## Lerntext
════════════════
# Abstrakte Klassen



## Hero (2. Jan 2012)

Hallo,
Ich soll eine Abstrakte Klasse erstellen und dort soll ich Felder von meinen anderen Klassen erstellen. Ich hab es so gemacht:


```
protected MyVector3D v2;
	 protected MyMatrix mat;
```

Dann sollte ich noch eine abstrakte Methode erstellen welches sich die Koordinaten der Objekte holt. Ich hab einfach folgenden Code hinzugefügt:


```
abstract protected Object getSimpleObjectPoints();
```

und in den anderen Klassen hab ich:

```
protected Object getSimpleObjectPoints() {
			
		return MyVector3D.this;
	}
```
 hinzugefügt.

Ich bin mir jetzt nicht ganz sicher ob richtig ist was ich da machen. Ich hoffe ihr könnt mir da weiter helfen.


----------



## SlaterB (2. Jan 2012)

du schreibst von abstrakter Klasse mit abstrakter Methode + in anderer Klasse Implementierung der abstrakten Methode,
das deutet auf zwei Klassen in Vererbungsbeziehung hin, aber diese beiden nennst du nicht?

hat bestimmt was mit MyMatrix und MyVector3D zu tun, aber die nennst du bisher nur als Attribut-Deklarationen,
poste doch erstmal die jeweiligen Klassen ganz?, welche ist überhaupt die abstrakte, welche die andere?
════════════════
## Arbeitsaufträge
• A. Kannst du aus dem Forenthread zu abstrakten Klassen die Stelle herausziehen, die mit „du schreibst von“ anfängt und sich bis „welche die andere?“ erstreckt?
• B. Beantworte zum Forenthread zu abstrakten Klassen:
(i) Welchen Rückgabetyp hat die abstrakte Methode getSimpleObjectPoints?
(ii) An welchem Datum antwortete SlaterB?
(iii) Was soll Hero nach SlaterBs Vorschlag zuerst posten?
════════════════
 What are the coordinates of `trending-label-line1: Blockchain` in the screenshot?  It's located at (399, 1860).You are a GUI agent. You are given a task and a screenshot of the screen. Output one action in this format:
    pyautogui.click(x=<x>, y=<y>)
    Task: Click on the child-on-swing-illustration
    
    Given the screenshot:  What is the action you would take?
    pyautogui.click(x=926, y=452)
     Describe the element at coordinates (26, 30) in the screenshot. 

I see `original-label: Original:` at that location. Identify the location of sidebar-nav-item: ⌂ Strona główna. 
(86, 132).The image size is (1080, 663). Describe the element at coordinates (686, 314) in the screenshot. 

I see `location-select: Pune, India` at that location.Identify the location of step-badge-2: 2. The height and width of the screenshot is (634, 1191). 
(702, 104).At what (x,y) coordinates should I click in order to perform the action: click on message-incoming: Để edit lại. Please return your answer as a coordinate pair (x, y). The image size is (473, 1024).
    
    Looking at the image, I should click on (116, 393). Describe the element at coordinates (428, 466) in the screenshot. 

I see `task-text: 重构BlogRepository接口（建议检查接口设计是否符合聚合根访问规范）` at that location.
════════════════
## Lösungen
• A.
du schreibst von abstrakter Klasse mit abstrakter Methode + in anderer Klasse Implementierung der abstrakten Methode,
das deutet auf zwei Klassen in Vererbungsbeziehung hin, aber diese beiden nennst du nicht?

hat bestimmt was mit MyMatrix und MyVector3D zu tun, aber die nennst du bisher nur als Attribut-Deklarationen,
poste doch erstmal die jeweiligen Klassen ganz?, welche ist überhaupt die abstrakte, welche die andere?

• B.
(i) Object
(ii) 2. Jan 2012
(iii) die jeweiligen Klassen ganz